Task prompt: Print out the entries, word for word.

Supplied data:
===

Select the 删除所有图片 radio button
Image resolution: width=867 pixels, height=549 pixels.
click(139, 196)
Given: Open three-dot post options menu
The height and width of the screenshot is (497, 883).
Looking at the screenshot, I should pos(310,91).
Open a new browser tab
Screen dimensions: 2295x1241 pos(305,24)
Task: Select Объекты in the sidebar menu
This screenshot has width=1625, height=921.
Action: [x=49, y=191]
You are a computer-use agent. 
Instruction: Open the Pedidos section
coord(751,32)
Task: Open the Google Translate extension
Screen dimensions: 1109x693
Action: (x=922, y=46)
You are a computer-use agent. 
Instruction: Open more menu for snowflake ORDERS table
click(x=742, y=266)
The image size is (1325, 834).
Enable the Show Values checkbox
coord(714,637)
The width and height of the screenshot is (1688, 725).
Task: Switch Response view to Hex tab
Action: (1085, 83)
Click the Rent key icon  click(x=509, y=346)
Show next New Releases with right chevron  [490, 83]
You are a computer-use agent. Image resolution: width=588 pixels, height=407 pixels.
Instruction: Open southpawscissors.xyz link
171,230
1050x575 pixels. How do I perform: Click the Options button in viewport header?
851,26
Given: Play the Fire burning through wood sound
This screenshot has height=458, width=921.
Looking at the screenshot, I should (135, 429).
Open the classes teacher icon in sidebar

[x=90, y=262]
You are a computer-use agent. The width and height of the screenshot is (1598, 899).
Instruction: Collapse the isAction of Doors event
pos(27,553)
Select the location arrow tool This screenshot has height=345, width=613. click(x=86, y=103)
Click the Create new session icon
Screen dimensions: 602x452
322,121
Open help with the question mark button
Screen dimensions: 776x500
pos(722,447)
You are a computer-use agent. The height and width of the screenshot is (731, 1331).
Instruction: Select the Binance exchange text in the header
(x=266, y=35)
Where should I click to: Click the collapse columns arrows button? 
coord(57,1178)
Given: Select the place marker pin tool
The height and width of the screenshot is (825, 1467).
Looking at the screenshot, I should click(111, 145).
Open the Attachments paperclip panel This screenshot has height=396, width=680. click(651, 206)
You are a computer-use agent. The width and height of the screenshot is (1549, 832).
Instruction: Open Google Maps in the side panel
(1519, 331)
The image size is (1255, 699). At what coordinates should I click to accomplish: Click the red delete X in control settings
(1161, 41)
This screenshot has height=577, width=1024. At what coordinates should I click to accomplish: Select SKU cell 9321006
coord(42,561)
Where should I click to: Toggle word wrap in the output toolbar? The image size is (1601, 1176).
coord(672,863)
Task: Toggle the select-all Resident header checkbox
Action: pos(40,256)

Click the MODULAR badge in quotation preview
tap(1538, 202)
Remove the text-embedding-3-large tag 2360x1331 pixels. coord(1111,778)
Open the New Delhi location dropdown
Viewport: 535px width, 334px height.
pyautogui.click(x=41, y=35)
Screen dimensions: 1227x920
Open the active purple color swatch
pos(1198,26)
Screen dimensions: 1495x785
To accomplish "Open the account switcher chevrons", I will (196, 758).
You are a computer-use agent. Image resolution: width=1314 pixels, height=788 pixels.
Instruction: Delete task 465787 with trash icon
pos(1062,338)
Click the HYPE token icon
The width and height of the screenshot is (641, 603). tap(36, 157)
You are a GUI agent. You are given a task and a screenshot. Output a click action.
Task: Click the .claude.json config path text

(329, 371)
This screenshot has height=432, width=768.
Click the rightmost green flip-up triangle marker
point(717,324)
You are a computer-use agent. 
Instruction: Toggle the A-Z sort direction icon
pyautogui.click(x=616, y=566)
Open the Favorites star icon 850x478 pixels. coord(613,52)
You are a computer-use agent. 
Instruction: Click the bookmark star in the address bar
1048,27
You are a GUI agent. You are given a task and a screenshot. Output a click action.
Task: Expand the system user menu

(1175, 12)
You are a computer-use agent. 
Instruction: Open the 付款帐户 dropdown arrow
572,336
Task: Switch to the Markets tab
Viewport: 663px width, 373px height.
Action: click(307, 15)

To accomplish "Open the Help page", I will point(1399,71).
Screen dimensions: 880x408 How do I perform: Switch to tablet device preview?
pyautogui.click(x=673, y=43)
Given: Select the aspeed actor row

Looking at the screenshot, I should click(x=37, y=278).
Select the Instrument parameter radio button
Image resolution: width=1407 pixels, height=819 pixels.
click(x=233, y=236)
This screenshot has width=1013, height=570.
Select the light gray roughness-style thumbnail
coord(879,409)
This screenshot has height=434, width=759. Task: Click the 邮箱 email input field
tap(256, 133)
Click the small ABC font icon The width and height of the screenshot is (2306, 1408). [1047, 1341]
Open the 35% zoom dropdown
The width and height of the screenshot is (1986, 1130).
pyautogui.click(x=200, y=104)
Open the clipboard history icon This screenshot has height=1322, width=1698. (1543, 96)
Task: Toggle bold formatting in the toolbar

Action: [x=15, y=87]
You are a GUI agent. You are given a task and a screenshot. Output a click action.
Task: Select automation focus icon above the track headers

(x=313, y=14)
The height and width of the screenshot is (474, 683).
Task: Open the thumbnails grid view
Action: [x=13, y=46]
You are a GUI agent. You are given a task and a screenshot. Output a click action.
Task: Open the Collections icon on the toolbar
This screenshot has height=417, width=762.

===

Your solution:
Select the 删除所有图片 radio button
Image resolution: width=867 pixels, height=549 pixels.
click(139, 196)
Given: Open three-dot post options menu
The height and width of the screenshot is (497, 883).
Looking at the screenshot, I should pos(310,91).
Open a new browser tab
Screen dimensions: 2295x1241 pos(305,24)
Task: Select Объекты in the sidebar menu
This screenshot has width=1625, height=921.
Action: [x=49, y=191]
You are a computer-use agent. 
Instruction: Open the Pedidos section
coord(751,32)
Task: Open the Google Translate extension
Screen dimensions: 1109x693
Action: (x=922, y=46)
You are a computer-use agent. 
Instruction: Open more menu for snowflake ORDERS table
click(x=742, y=266)
The image size is (1325, 834).
Enable the Show Values checkbox
coord(714,637)
The width and height of the screenshot is (1688, 725).
Task: Switch Response view to Hex tab
Action: (1085, 83)
Click the Rent key icon  click(x=509, y=346)
Show next New Releases with right chevron  [490, 83]
You are a computer-use agent. Image resolution: width=588 pixels, height=407 pixels.
Instruction: Open southpawscissors.xyz link
171,230
1050x575 pixels. How do I perform: Click the Options button in viewport header?
851,26
Given: Play the Fire burning through wood sound
This screenshot has height=458, width=921.
Looking at the screenshot, I should (135, 429).
Open the classes teacher icon in sidebar

[x=90, y=262]
You are a computer-use agent. The width and height of the screenshot is (1598, 899).
Instruction: Collapse the isAction of Doors event
pos(27,553)
Select the location arrow tool This screenshot has height=345, width=613. click(x=86, y=103)
Click the Create new session icon
Screen dimensions: 602x452
322,121
Open help with the question mark button
Screen dimensions: 776x500
pos(722,447)
You are a computer-use agent. The height and width of the screenshot is (731, 1331).
Instruction: Select the Binance exchange text in the header
(x=266, y=35)
Where should I click to: Click the collapse columns arrows button? 
coord(57,1178)
Given: Select the place marker pin tool
The height and width of the screenshot is (825, 1467).
Looking at the screenshot, I should click(111, 145).
Open the Attachments paperclip panel This screenshot has height=396, width=680. click(651, 206)
You are a computer-use agent. The width and height of the screenshot is (1549, 832).
Instruction: Open Google Maps in the side panel
(1519, 331)
The image size is (1255, 699). At what coordinates should I click to accomplish: Click the red delete X in control settings
(1161, 41)
This screenshot has height=577, width=1024. At what coordinates should I click to accomplish: Select SKU cell 9321006
coord(42,561)
Where should I click to: Toggle word wrap in the output toolbar? The image size is (1601, 1176).
coord(672,863)
Task: Toggle the select-all Resident header checkbox
Action: pos(40,256)

Click the MODULAR badge in quotation preview
tap(1538, 202)
Remove the text-embedding-3-large tag 2360x1331 pixels. coord(1111,778)
Open the New Delhi location dropdown
Viewport: 535px width, 334px height.
pyautogui.click(x=41, y=35)
Screen dimensions: 1227x920
Open the active purple color swatch
pos(1198,26)
Screen dimensions: 1495x785
To accomplish "Open the account switcher chevrons", I will (196, 758).
You are a computer-use agent. Image resolution: width=1314 pixels, height=788 pixels.
Instruction: Delete task 465787 with trash icon
pos(1062,338)
Click the HYPE token icon
The width and height of the screenshot is (641, 603). tap(36, 157)
You are a GUI agent. You are given a task and a screenshot. Output a click action.
Task: Click the .claude.json config path text

(329, 371)
This screenshot has height=432, width=768.
Click the rightmost green flip-up triangle marker
point(717,324)
You are a computer-use agent. 
Instruction: Toggle the A-Z sort direction icon
pyautogui.click(x=616, y=566)
Open the Favorites star icon 850x478 pixels. coord(613,52)
You are a computer-use agent. 
Instruction: Click the bookmark star in the address bar
1048,27
You are a GUI agent. You are given a task and a screenshot. Output a click action.
Task: Expand the system user menu

(1175, 12)
You are a computer-use agent. 
Instruction: Open the 付款帐户 dropdown arrow
572,336
Task: Switch to the Markets tab
Viewport: 663px width, 373px height.
Action: click(307, 15)

To accomplish "Open the Help page", I will point(1399,71).
Screen dimensions: 880x408 How do I perform: Switch to tablet device preview?
pyautogui.click(x=673, y=43)
Given: Select the aspeed actor row

Looking at the screenshot, I should click(x=37, y=278).
Select the Instrument parameter radio button
Image resolution: width=1407 pixels, height=819 pixels.
click(x=233, y=236)
This screenshot has width=1013, height=570.
Select the light gray roughness-style thumbnail
coord(879,409)
This screenshot has height=434, width=759. Task: Click the 邮箱 email input field
tap(256, 133)
Click the small ABC font icon The width and height of the screenshot is (2306, 1408). [1047, 1341]
Open the 35% zoom dropdown
The width and height of the screenshot is (1986, 1130).
pyautogui.click(x=200, y=104)
Open the clipboard history icon This screenshot has height=1322, width=1698. (1543, 96)
Task: Toggle bold formatting in the toolbar

Action: [x=15, y=87]
You are a GUI agent. You are given a task and a screenshot. Output a click action.
Task: Select automation focus icon above the track headers

(x=313, y=14)
The height and width of the screenshot is (474, 683).
Task: Open the thumbnails grid view
Action: [x=13, y=46]
You are a GUI agent. You are given a task and a screenshot. Output a click action.
Task: Open the Collections icon on the toolbar
This screenshot has height=417, width=762.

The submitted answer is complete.